Chairmarks.jl

Lilith · March 3, 2024, 4:16pm

Hello folks!

I’m announcing Chairmarks.jl, version 1.0 (docs).

It’s a benchmarking package that aims to be hundreds of times faster than BenchmarkTools without compromising on precision.

Usage is pretty similar to BenchmarkTools (see differences), but enjoy the performance and usability improvements!

(@v1.11) pkg> add Chairmarks

julia> using Chairmarks
Precompiling Chairmarks
  1 dependency successfully precompiled in 1 seconds. 2 already precompiled.

julia> @b rand(1000)
7.584 μs (3 allocs: 7.875 KiB)

julia> f(n) = @b rand(n) seconds=.001
f (generic function with 1 method)

julia> @time f.(1:1000)
  1.099479 seconds (8.34 M allocations: 7.109 GiB, 16.47% gc time, 1.60% compilation time)
1000-element Vector{Chairmarks.Sample}:
 13.333 ns (2 allocs: 64 bytes)
 13.828 ns (2 allocs: 80 bytes)
 15.375 ns (2 allocs: 80 bytes)
 16.171 ns (2 allocs: 96 bytes)
 ⋮
 708.320 ns (3 allocs: 7.875 KiB)
 711.640 ns (3 allocs: 7.875 KiB)
 701.923 ns (3 allocs: 7.875 KiB)

Datseris · March 3, 2024, 5:06pm

Thanks, I will be using this. Since the functionality is identical and the only difference appears to be a strictly superior performance, why was this released as a new package instead of a new version of BenchmarkTools.jl?

mnemnion · March 3, 2024, 8:57pm

This is great news, I look forward to trying it out. The tuning time in BenchmarkTools just kills me and I’ve found the system for saving pre-tunes fragile and fiddly.

Have you written about, or could you explain a bit, how Chairmarks achieves consistent benchmarks without all the tuning?

Other question: you say that RegressionTests.jl is still unstable, what are the odds that future breaking releases will be able to read old formats? The thought of having to modify code doesn’t bother me at all but losing access to the old benchmarks, that I would care more about.

Lilith · March 3, 2024, 9:07pm

why was this released as a new package instead of a new version of BenchmarkTools.jl?

A few reasons

1

The API is slightly different (e.g. Chairmarks runs benchmarks in the scope of the calling code while BenchmarkTools runs it in global scope. The example in the OP would error with “ERROR: UndefVarError: n not defined in Main” using BenchmarkTools)
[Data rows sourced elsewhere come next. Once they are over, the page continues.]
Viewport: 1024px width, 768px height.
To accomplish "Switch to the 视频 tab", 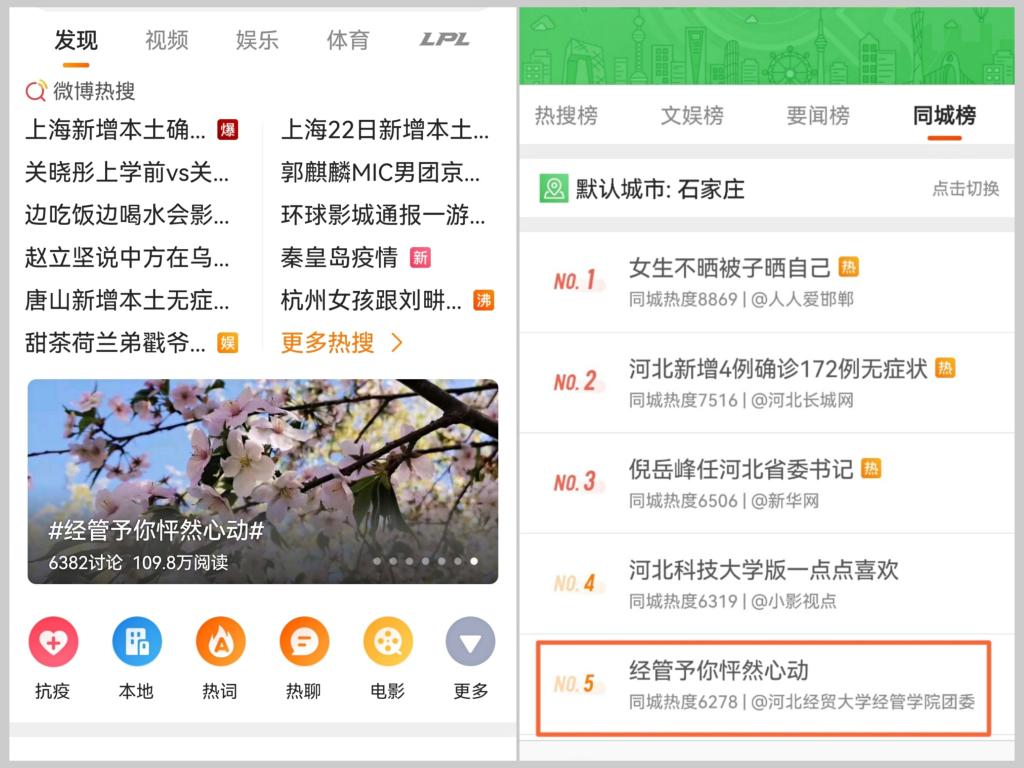I will (166, 40).
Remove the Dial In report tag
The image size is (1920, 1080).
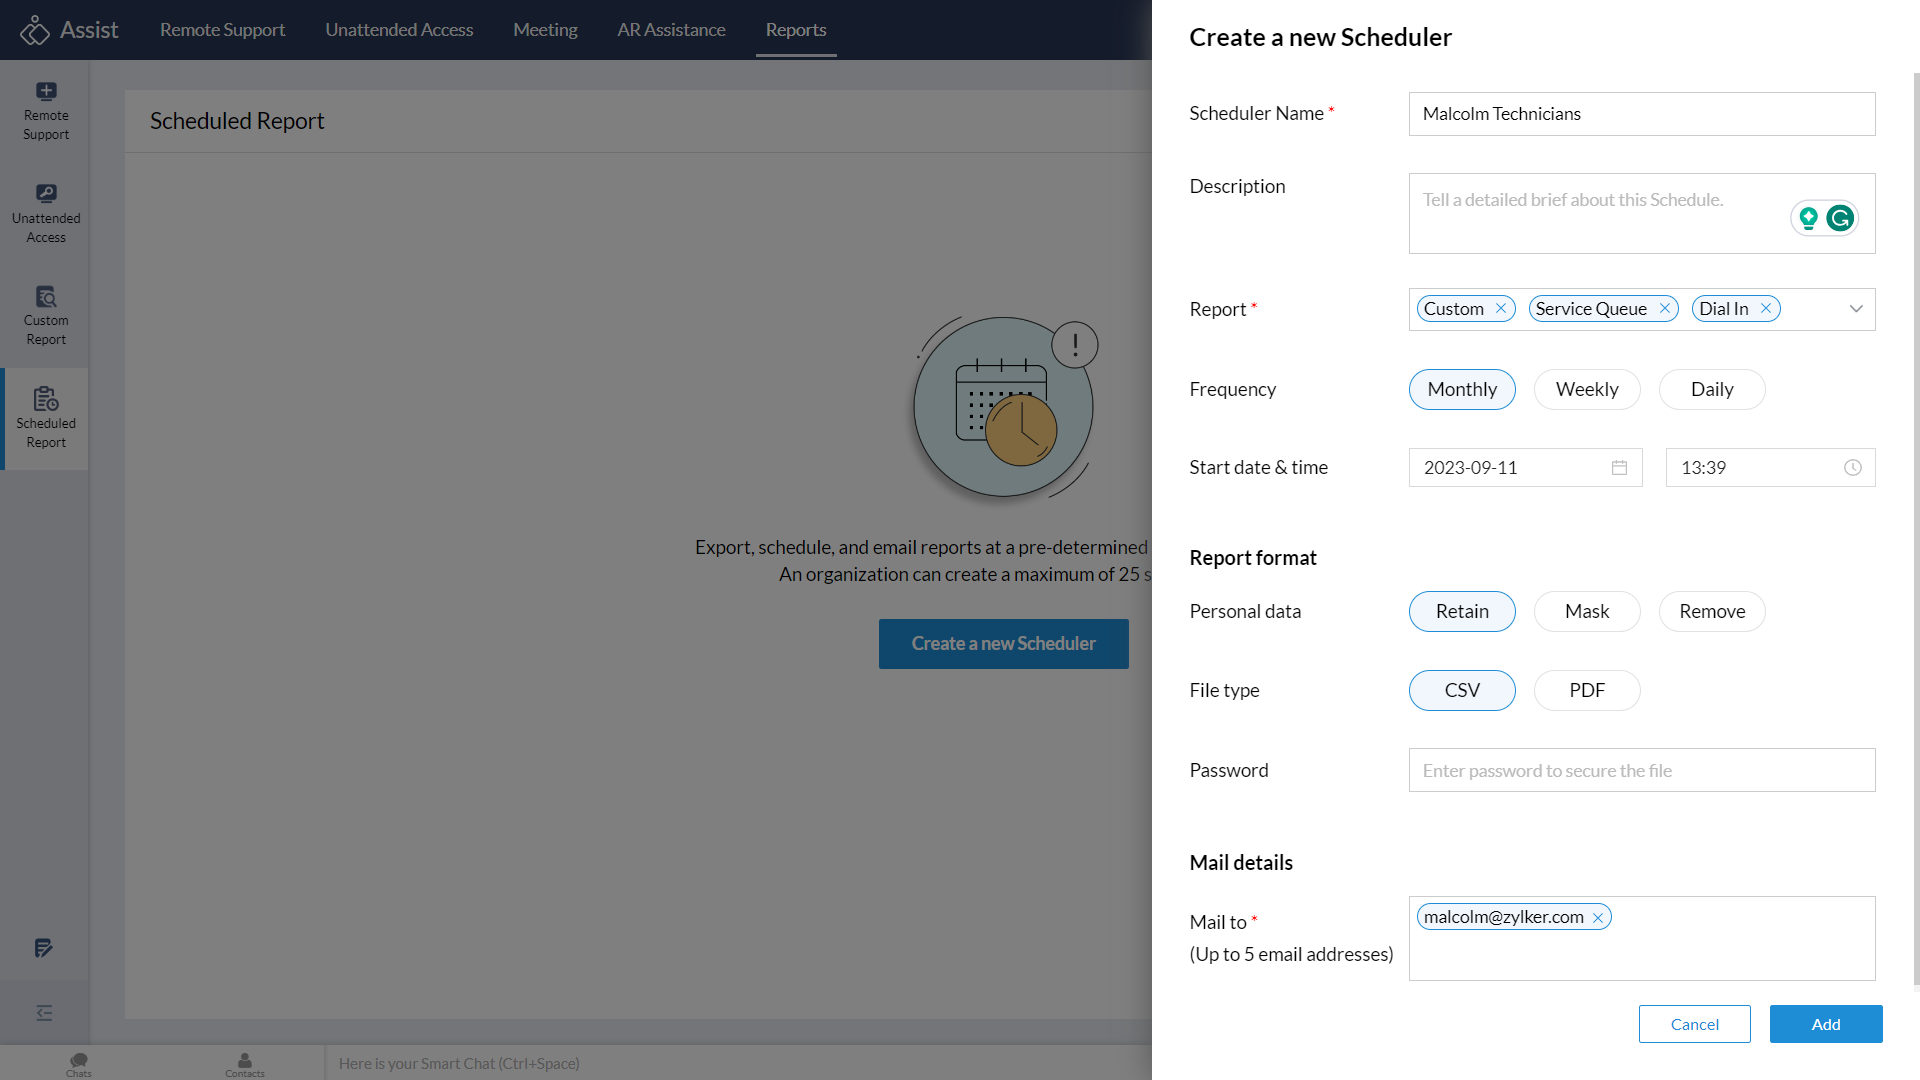point(1766,309)
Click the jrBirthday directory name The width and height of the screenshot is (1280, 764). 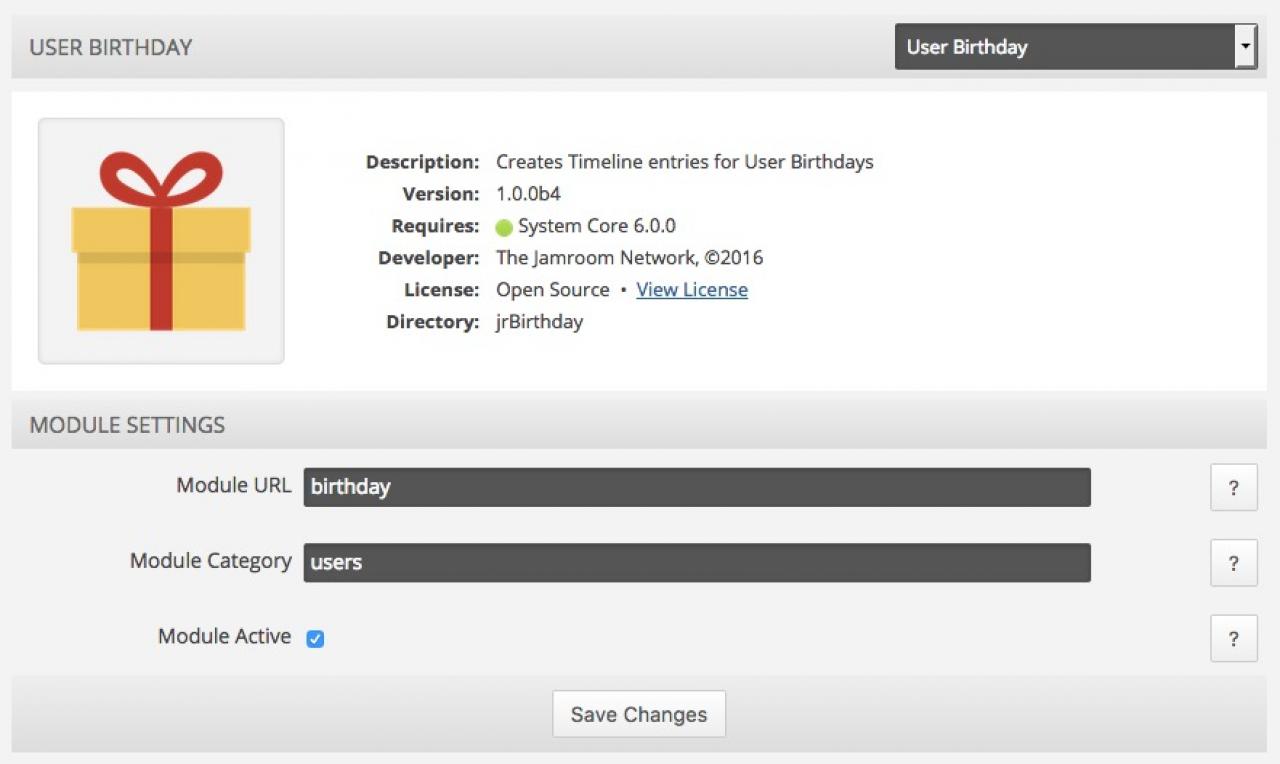(539, 322)
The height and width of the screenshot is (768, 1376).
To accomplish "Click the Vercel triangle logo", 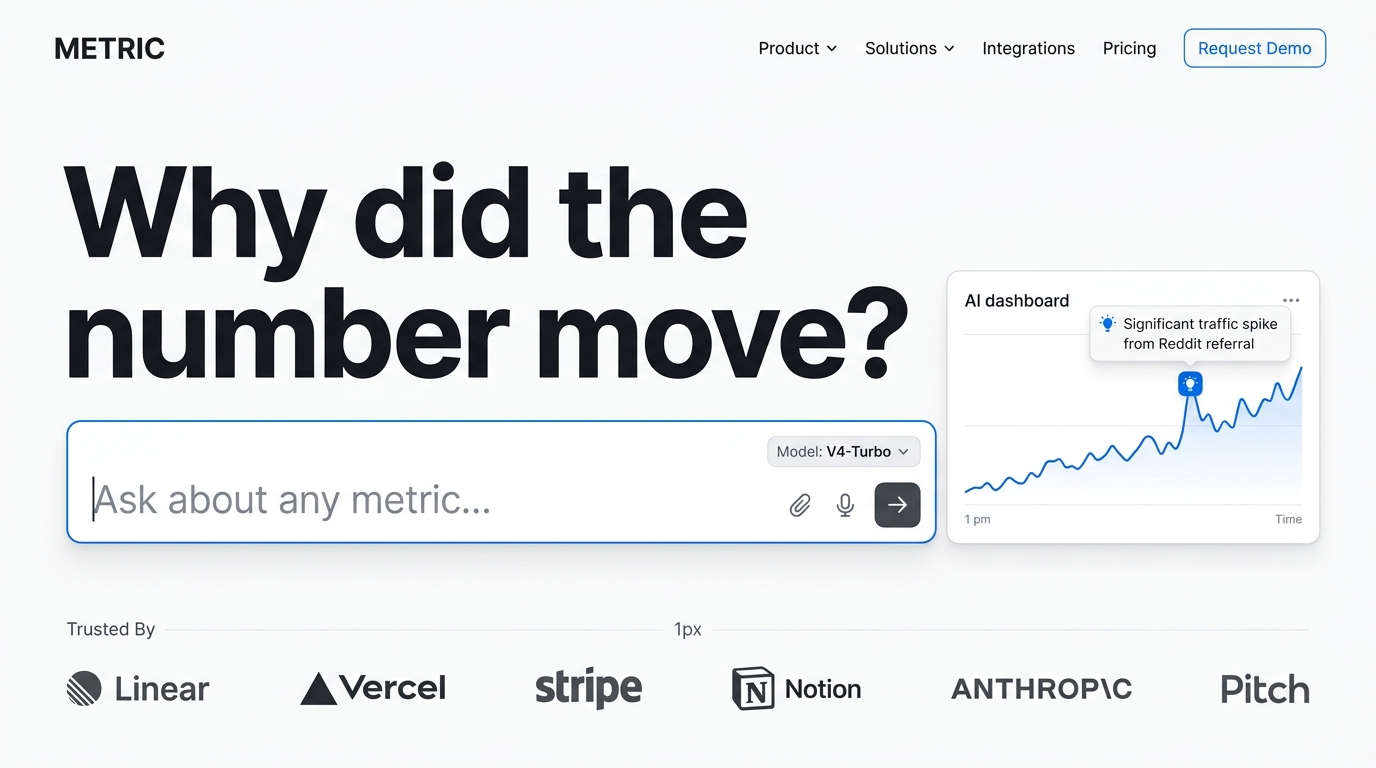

Consequently, this would require a breaking release. Because BenchmarkTools remains a viable and useful package, and in widespread use, and especially because it is perfectly reasonable for folks to simultaneously use Chairmarks and BenchmarkTools, I think the names Chairmarks 1.x and BenchmarkTools 1.x make more sense then the names BenchmarkTools 2.x and BenchmarkTools 1.x.

2

Chairmarks is not (yet) a strict improvement over BenchmarkTools because it does not have stable support for regression testing, and because it lacks the extreme level of real world testing and therefore trustworthiness that BenchmarkTools has developed. I think a 2.0 should be clearly or strictly better than a 1.0, and I wanted to release Charimarks before getting to that point.

3

I’m lazy. BenchmarkTools has 1568 lines of code in src and Chairmarks has 384. I don’t want to develop a larger codebase when I can work with a smaller one instead. Given that I am starting from scratch (code wise, not design wise), I think it makes sense to reflect that in the package name.

stevengj · March 3, 2024, 9:54pm

Is there a reason why you don’t support interpolation of globals, or is this a planned feature?

Doing @b x f(_) is fine for a single global x, but it looks a little painful to do @b (x,y,z) f(_[1], 1 + g(_[2]), h(_[3])) for multiple globals, or always having to define a function explicitly … am I missing an easier syntax?

Lilith · March 3, 2024, 9:59pm

If you really want interpolation, you can always do @eval @b f($x + g($y), h($z)). Would it help to document this?

ufechner7 · March 3, 2024, 10:17pm

What does “interpolation in globals” mean? I heard this term often, but never understood what it means.
For me interpolation means, if you have a value of y=1 for x=0 and y=2 at x=1, you can interpolate and get y=1.5 at x=0.5… But I have the impression that in this context interpolation has a completely different meaning…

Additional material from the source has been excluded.